CHROMATIN structure provides a key mechanism for the packaging of DNA into the confines of the nucleus, as well as a system for the global regulation of gene expression. Chromatin can exist in a range of structural conformations, from loosely compacted euchromatin to densely packed heterochromatin (TURNER 2001 ). Although the relationship between chromatin structure and gene expression is complex, the general rule is that expressible genes are packed in accessible euchromatin, while genes found in inaccessible heterochromatin are inactive.

Heterochromatin is found at a number of loci in the yeast Saccharomyces cerevisiae, including the silent mating loci and subtelomeric regions (LAURENSON and RINE 1992 ; LUSTIG 1998 ). Transcriptional silencing at these loci is achieved through interactions between histone proteins and chromatin-associated Sir proteins (GASSER and COCKELL 2001 ). It has been shown that Sir3 and Sir4 interact with chromatin via the N termini of histones H3 and H4 (HECHT et al. 1995 , HECHT et al. 1996 ; STRAHL-BOLSINGER et al. 1997 ), creating a condensed and transcriptionally inhibitory chromatin structure (GOTTSCHLING 1992 ; SINGH and KLAR 1992 ; LOO and RINE 1994 ; WEISS and SIMPSON 1998 ; RAVINDRA et al. 1999 ).

Histones are small basic proteins that assemble as an octamer around which 147 bp of DNA are wrapped to create the nucleosome (LUGER et al. 1997 ; WHITE et al. 2001 ). Each histone is composed of a structured essential core and a less structured dispensable N-terminal "tail." The N termini are subject to a variety of post-translational modifications, including acetylation, methylation, and phosphorylation, which play important roles in modulating histone function (JENUWEIN and ALLIS 2001 ; BERGER 2002 ). Hypoacetylation and methylation of the H3 and H4 N termini are believed to provide a mechanism for restricting histone-Sir interactions to silenced loci (BRAUNSTEIN et al. 1993 , BRAUNSTEIN et al. 1996 ; SUKA et al. 2001 ; CARMEN et al. 2002 ; KROGAN et al. 2002 ). Mutations within the histone H3 and H4 N termini disrupt histone-Sir interactions, allowing expression within normally silenced regions (KAYNE et al. 1988 ; JOHNSON et al. 1990 ; PARK and SZOSTAK 1990 ; APARICIO et al. 1991 ; JOHNSON et al. 1992 ; THOMPSON et al. 1994 ). Many single-amino-acid substitution mutations in the N terminus of histone H4 that disrupt silencing have been identified; however, no single-amino-acid substitutions in the N terminus of histone H3 that affect telomeric or HM silencing have been identified.
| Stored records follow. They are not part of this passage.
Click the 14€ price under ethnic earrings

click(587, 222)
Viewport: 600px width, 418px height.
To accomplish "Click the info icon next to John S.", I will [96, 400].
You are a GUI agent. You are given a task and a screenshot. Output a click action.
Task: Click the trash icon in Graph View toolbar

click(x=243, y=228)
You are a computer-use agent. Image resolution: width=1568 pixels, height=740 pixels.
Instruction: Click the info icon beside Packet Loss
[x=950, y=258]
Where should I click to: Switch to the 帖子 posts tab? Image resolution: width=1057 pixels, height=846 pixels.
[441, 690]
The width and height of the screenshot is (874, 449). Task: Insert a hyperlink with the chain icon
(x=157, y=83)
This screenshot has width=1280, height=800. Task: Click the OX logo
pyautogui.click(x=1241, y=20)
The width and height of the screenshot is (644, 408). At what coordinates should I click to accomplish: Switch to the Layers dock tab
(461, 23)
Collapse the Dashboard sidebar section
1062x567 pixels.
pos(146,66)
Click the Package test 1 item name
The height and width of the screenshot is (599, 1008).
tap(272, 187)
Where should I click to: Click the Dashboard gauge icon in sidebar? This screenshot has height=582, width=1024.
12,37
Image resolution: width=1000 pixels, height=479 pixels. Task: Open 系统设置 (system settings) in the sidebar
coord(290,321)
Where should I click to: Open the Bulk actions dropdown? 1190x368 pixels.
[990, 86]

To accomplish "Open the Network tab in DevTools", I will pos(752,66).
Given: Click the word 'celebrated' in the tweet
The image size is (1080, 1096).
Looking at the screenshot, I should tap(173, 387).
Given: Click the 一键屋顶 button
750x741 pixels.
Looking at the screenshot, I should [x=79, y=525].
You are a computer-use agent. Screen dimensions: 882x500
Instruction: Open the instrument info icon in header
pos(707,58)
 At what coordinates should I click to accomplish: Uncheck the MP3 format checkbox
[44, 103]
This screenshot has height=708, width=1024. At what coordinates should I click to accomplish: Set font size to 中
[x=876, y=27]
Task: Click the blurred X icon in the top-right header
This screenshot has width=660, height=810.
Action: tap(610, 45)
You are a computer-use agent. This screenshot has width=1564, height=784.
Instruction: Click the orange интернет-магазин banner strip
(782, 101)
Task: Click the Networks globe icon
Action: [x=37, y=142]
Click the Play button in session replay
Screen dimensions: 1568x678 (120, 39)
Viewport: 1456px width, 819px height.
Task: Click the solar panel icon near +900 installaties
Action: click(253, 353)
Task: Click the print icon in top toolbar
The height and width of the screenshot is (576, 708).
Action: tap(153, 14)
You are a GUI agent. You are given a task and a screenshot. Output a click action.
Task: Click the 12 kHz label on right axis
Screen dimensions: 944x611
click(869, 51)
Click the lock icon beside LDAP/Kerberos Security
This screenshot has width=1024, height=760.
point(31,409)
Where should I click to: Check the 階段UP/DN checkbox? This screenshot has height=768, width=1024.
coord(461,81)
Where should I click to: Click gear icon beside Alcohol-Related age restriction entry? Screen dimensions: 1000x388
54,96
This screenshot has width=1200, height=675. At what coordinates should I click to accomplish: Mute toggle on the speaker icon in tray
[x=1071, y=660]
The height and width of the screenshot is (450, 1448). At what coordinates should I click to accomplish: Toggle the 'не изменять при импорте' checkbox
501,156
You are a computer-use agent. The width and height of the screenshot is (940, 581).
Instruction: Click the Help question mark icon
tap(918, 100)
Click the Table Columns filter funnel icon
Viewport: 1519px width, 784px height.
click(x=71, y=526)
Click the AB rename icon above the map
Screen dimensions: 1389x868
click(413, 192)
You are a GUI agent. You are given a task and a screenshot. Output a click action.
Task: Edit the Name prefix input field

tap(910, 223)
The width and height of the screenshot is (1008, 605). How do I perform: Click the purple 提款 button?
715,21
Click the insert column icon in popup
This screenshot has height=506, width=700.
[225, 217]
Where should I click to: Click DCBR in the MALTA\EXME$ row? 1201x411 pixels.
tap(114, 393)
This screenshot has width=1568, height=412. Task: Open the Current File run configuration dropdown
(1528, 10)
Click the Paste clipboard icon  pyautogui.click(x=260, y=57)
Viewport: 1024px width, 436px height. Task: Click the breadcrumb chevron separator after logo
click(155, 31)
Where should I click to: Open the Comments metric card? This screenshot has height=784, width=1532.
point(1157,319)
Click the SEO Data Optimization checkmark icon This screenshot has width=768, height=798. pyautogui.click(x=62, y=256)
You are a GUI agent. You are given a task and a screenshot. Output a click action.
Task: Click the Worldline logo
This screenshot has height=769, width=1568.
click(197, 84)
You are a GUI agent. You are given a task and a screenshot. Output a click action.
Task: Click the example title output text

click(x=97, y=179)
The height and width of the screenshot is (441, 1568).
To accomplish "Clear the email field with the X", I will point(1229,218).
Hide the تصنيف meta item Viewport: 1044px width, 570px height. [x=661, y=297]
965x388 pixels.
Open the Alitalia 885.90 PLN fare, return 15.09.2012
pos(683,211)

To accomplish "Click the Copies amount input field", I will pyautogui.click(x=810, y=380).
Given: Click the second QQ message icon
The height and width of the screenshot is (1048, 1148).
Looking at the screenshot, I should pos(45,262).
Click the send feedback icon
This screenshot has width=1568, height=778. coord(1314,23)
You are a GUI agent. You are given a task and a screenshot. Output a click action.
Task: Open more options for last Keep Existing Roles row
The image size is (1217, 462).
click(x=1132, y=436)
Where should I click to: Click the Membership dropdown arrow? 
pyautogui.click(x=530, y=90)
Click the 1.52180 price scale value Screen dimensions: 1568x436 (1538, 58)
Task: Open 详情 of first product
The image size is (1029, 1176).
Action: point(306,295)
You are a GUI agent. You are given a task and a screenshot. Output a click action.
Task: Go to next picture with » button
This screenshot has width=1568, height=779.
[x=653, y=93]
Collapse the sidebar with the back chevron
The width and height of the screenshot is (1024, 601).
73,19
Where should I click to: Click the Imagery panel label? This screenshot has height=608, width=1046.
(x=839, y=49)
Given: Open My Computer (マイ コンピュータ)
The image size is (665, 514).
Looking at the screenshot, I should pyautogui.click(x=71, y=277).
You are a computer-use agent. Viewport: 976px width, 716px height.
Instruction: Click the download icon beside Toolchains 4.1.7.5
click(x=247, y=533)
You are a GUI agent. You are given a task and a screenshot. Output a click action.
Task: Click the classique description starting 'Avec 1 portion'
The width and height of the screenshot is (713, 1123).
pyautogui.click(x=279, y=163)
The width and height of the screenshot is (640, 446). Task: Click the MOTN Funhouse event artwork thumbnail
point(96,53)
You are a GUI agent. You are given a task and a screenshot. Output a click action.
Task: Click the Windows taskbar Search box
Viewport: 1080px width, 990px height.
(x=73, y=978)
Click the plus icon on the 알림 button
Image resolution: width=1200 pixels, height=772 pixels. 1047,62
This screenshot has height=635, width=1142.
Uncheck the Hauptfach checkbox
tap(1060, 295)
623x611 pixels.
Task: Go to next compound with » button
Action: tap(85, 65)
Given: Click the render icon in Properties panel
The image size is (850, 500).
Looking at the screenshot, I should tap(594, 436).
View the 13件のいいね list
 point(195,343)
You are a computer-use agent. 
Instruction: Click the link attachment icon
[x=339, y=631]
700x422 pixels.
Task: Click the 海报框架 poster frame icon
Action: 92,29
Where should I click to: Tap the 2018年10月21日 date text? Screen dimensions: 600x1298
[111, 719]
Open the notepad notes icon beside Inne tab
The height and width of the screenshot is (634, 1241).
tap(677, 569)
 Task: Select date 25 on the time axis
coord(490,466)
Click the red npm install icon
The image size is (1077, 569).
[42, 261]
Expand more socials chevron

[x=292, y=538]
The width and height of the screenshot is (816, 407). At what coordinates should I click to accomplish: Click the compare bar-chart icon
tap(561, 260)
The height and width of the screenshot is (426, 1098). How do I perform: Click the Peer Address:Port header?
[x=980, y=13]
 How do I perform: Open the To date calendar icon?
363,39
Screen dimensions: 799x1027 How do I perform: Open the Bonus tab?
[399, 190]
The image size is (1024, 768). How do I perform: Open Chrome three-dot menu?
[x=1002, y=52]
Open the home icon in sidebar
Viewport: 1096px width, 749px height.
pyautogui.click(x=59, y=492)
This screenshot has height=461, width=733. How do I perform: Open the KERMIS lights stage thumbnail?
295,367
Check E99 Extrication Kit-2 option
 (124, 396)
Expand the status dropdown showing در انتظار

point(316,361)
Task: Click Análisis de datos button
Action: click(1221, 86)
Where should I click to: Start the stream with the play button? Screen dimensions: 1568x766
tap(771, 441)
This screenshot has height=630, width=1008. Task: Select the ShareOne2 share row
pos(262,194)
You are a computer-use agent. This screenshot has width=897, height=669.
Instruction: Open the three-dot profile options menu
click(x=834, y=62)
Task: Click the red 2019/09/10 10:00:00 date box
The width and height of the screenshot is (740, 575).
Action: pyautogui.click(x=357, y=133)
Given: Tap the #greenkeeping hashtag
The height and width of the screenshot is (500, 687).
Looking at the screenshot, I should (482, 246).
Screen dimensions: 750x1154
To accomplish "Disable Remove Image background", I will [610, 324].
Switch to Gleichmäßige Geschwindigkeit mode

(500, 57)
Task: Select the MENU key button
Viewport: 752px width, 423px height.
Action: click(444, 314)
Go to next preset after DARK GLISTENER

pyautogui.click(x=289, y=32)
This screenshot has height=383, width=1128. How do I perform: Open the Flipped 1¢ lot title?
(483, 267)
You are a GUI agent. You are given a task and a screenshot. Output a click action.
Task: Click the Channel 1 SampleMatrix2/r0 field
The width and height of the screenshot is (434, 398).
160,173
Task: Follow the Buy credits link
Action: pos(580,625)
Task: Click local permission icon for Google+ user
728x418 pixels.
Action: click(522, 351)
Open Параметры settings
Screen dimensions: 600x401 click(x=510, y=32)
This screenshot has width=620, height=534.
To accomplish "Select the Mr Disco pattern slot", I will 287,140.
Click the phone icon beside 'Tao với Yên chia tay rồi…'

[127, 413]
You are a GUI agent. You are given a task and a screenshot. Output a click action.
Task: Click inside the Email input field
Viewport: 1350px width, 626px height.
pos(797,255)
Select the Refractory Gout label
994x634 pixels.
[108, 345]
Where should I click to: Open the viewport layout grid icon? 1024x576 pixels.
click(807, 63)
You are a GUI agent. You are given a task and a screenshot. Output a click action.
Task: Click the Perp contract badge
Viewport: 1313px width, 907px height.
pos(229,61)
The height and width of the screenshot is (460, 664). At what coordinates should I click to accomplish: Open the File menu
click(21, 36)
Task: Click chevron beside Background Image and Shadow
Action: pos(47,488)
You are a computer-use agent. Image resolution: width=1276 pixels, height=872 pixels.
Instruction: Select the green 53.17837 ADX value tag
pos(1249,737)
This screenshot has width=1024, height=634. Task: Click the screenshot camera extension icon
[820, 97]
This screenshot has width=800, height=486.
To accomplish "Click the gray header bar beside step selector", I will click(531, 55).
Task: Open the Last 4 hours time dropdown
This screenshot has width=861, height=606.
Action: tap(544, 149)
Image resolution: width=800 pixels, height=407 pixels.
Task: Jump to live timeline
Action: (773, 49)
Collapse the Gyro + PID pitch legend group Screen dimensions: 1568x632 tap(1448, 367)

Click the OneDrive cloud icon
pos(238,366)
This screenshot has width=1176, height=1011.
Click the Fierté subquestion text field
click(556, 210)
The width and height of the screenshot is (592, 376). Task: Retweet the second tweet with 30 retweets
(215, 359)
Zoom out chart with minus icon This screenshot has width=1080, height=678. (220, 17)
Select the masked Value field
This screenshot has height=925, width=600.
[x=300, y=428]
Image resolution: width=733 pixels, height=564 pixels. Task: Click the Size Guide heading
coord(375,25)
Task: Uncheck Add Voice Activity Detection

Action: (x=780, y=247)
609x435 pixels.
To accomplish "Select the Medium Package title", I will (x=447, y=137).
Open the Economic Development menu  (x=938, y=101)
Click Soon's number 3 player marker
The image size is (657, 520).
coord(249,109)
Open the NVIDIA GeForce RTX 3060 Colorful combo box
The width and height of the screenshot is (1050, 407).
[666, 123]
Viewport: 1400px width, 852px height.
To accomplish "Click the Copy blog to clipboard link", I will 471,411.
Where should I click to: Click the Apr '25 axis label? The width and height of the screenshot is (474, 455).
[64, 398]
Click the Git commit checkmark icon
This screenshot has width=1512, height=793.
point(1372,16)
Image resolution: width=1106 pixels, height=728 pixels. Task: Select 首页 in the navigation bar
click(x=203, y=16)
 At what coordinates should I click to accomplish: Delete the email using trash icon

Random mutagenesis of histone H3:
To better understand the role of histone H3 in chromatin-mediated silencing in yeast, we introduced random substitutions in histone H3 by mutagenic PCR to identify single-amino-acid changes that disrupt telomeric silencing. Candidates were screened for sensitivity to 5-fluoroorotic acid (5-FOA), indicating derepression of the telomere-associated URA3 reporter gene (which is normally silenced at this locus). Fourteen unique single-amino-acid substitution mutations in histone H3 were identified (Table 1). Four of the substitutions were conserved changes with respect to charge/polarity, while the others represented changes to charge or polarity. Ten of the 14 mutations mapped to a discrete region in the central core of H3 corresponding to the 1 helix and L1 loop (Fig 1A). Three mutations mapped to the N terminus, and one mutation localized to the C-terminal end of the 2 helix.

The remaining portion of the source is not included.